Ben Prather edited this page May 31, 2024 · 24 revisions

Prerequisites

First, be sure to check out all of KHARMA's submodules by running

$ git submodule update --init --recursive

This will grab KHARMA's two main dependencies (as well as some incidental things):

  1. The Parthenon AMR framework from LANL (accompanying documentation). Note KHARMA actually uses a fork of Parthenon, see here.

  2. The Kokkos performance-portability library, originally from SNL. If they are not present here, many common questions and problems can be answered by the Kokkos wiki and tutorials. Parthenon includes a list of the Parthenon-specific wrappers for Kokkos functions in their developer guide.

The dependencies KHARMA needs from the system are the same as Parthenon and Kokkos:

  1. A C++17 compliant compiler with OpenMP (tested with gcc >= 11, Intel icpc/icpx >= 22, nvc++ >= 22.7, clang++ and derivatives >= 12)
  2. An MPI implementation
  3. Parallel HDF5 compiled against this MPI implementation. make.sh can compile this for you.

And optionally

  1. CUDA >= 11.5 and a CUDA-supported C++ compiler

OR

  1. ROCm >= 5.3

OR

  1. The most recent Intel oneAPI release (SYCL/oneAPI support is experimental)

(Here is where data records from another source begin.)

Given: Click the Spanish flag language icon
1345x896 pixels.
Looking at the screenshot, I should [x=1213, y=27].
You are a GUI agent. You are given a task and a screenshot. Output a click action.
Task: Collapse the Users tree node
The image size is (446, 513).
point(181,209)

If necessary, KHARMA can also be compiled without MPI; with dedication, you might be able to compile it without HDF5. The results of omitting either are quite useless, though.

Basic Building

KHARMA uses cmake for building, and has a small set of bash scripts to handle loading the correct modules and giving the correct arguments to cmake on specific systems. Configurations for new machines are welcome; existing example scripts are in machines/.

Generally, on systems with a parallel HDF5 module, one can then run the following to compile KHARMA. Note that clean here specifies to do a clean build, not to clean an existing one:

./make.sh clean [hip, cuda]

If your system does not have an HDF5 module, KHARMA can attempt to compile one for you. Just add hdf5 to the arguments of make.sh.

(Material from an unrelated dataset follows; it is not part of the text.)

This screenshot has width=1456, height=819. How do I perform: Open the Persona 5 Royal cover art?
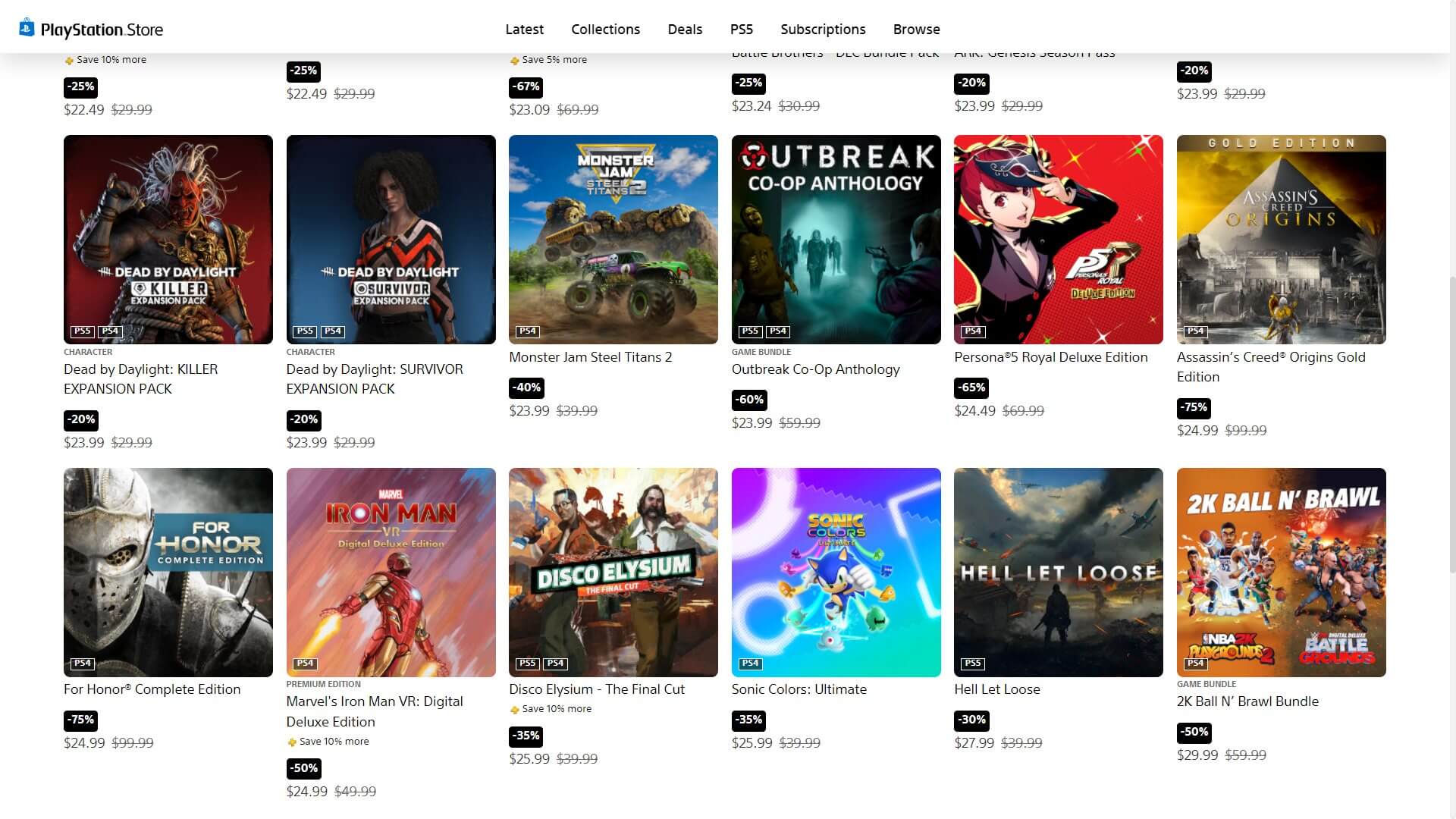(1058, 240)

./make.sh clean [hip, cuda] hdf5

When switching compilers, architectures, or devices, you may additionally need to add cleanhdf5. So, at worst:

./make.sh clean [hip, cuda] hdf5 cleanhdf5

When using KHARMA to compile HDF5, cmake will print a scary red error message about the HDF5 folder being a subfolder of the source directory. This can be safely ignored, as all build files are still generated successfully. We'll revisit the HDF5 compile if this becomes a real problem.

After compiling once successfully, you generally will not need to specify clean any longer, thus avoiding full recompilation for small changes. However, after large changes, clean is generally the more repeatable experience.

If you run into issues when compiling, remember to check the "Known Incompatibilities" section of this page, as well as the open issues. If the compile breaks on a supported machine, please open a new issue.

make.sh Options

As mentioned above, there are two additional arguments to make.sh specifying dependencies:

  1. hdf5 will compile a version of HDF5 inline with building KHARMA, using the same compiler and options. This is an easy way to get a compatible and fast HDF5 implementation, at the cost of extra compile time. The HDF5 build may not work on all systems.
  2. nompi will compile without MPI suppport, for running on a single GPU or CPU.

There are several more useful options:

  1. debug will enable the DEBUG flag in the code, and more importantly enable bounds-checking in all Kokkos arrays. Useful for very weird undesired behavior and segfaults. Note, however, that most KHARMA checks, prints, and debugging output are actually enabled at runtime, under the <debug> section of the input deck.
  2. trace will print each part of a step to stderr as it is being run (technically, anywhere with a Flag() call in the code). This is useful for pinning down where segfaults are occurring, without manually bisecting the whole code with print statements.
  3. noimplicit will skip compiling the implicit solver. This is really only useful if an update to Parthenon/Kokkos breaks something in the kokkos-kernels.
  4. nocleanup will skip compiling the B field cleanup/simulation resizing support. This is useful if a Parthenon update breaks the BiCGStab solver.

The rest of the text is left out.